======== Testo del documento ========

Nel 2014 la raccolta di premi assicurativi relativi al ramo malattie è di circa 2 miliardi di euro, a cui vanno aggiunti premi per circa 70 milioni di euro, classificati nello specifico comparto del ramo vita, a copertura dei rischi di perdita della autosufficienza (Ltc).

Il settore non profit – per molti aspetti “cuore” del secondo welfare – ha dato anch’esso segni di grande vitalità. Al termine del 2011 le organizzazioni non profit attive in Italia risultavano essere più di 300 000, il 28% in più rispetto al 2001, con una crescita del personale dipendente pari al 39,4%. Compresi i volontari, il settore coinvolge oltre 5,7 milioni di persone. Il totale delle entrate di bilancio delle istituzioni non profit è pari a 64 miliardi di euro (2014).

Le risorse messe a disposizione dalla filantropia in senso lato superano i 12 miliardi. Le donazioni individuali sono pari a 4,6 miliardi di euro e quelle delle imprese ammontano a circa 4,4 miliardi. A queste vanno aggiunte le donazioni effettuate attraverso la rete della Chiesa, per un valore di 2,6 miliardi. Nel 2014 le Fondazioni di origine bancaria hanno erogato risorse per 911,9 milioni di euro, per 22 805 interventi, in aumento rispetto a 884,8 milioni di euro e 22 334 interventi che furono le disponibilità messe a disposizione nel 2013.

Un fenomeno nuovo è la crescita delle piattaforme di crowdfunding. Nel maggio 2014 si contavano 54 piattaforme, di cui 41 attive e 13 in fase di lancio, con un incremento del 30% in soli sette mesi. I progetti ospitati sulle piattaforme italiane sono oltre 50 mila, di cui in media circa il 35% viene realmente finanziato. Il valore complessivo dei progetti finanziati supera i 30 milioni di euro.

======== Righe fornite ========

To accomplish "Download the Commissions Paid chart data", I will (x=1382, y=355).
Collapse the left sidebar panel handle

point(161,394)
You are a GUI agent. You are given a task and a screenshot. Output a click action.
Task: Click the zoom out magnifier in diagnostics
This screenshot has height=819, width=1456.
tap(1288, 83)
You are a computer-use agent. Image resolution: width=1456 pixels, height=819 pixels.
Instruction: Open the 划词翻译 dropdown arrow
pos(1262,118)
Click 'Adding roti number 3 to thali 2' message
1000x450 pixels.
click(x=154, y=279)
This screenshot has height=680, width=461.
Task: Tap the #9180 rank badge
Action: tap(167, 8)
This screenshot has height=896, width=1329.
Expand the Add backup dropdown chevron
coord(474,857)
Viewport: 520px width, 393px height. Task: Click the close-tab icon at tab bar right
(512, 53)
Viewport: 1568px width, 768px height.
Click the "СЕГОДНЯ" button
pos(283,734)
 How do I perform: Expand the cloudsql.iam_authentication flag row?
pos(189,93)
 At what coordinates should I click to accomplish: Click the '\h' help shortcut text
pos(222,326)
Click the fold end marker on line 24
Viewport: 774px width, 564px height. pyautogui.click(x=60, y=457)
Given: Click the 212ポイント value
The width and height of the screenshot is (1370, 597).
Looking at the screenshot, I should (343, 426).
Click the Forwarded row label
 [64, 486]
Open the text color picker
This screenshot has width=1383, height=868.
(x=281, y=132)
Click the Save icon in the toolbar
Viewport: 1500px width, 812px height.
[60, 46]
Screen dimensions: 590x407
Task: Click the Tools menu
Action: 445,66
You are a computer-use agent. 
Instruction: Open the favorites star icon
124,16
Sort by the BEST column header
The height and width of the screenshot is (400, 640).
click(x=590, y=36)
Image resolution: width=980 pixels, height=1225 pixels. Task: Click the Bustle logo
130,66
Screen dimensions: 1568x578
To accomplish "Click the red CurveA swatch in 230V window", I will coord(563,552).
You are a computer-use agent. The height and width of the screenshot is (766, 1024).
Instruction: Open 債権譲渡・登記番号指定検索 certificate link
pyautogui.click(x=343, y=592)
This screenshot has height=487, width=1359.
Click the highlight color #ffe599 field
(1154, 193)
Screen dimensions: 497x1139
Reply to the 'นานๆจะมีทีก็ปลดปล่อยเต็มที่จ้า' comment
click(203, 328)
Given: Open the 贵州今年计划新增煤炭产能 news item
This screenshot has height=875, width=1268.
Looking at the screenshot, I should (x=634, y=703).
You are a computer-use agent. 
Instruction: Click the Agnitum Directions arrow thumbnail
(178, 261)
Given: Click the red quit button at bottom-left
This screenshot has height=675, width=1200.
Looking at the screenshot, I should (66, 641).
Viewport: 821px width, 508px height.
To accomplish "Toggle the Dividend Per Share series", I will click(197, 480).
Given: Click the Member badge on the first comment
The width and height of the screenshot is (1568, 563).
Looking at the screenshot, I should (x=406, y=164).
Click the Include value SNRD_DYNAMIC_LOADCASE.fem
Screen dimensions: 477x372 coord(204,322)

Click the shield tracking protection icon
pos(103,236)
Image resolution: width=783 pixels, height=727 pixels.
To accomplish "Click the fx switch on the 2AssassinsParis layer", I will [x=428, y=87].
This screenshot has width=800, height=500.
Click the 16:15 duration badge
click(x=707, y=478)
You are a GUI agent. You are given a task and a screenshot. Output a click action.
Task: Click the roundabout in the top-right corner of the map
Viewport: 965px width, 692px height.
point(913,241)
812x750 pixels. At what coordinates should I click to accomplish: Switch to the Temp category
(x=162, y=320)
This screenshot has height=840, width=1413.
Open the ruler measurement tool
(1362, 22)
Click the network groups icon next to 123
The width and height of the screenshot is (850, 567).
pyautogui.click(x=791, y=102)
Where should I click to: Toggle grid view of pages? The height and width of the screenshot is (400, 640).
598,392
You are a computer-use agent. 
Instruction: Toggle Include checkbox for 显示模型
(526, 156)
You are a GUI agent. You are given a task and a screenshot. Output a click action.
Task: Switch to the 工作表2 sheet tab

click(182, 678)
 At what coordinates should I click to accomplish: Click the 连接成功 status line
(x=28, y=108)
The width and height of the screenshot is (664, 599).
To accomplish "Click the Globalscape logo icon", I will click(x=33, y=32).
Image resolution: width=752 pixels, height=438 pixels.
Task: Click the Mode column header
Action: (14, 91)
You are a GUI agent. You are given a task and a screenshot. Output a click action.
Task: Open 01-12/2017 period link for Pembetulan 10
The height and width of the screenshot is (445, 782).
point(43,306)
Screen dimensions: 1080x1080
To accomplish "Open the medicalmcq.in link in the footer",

========

- Sfida:
Elenca in ordine cronologico, senza ripetizioni, tutti gli anni citati nel testo sul secondo welfare.

- Risposta attesa:
2001, 2011, 2013, 2014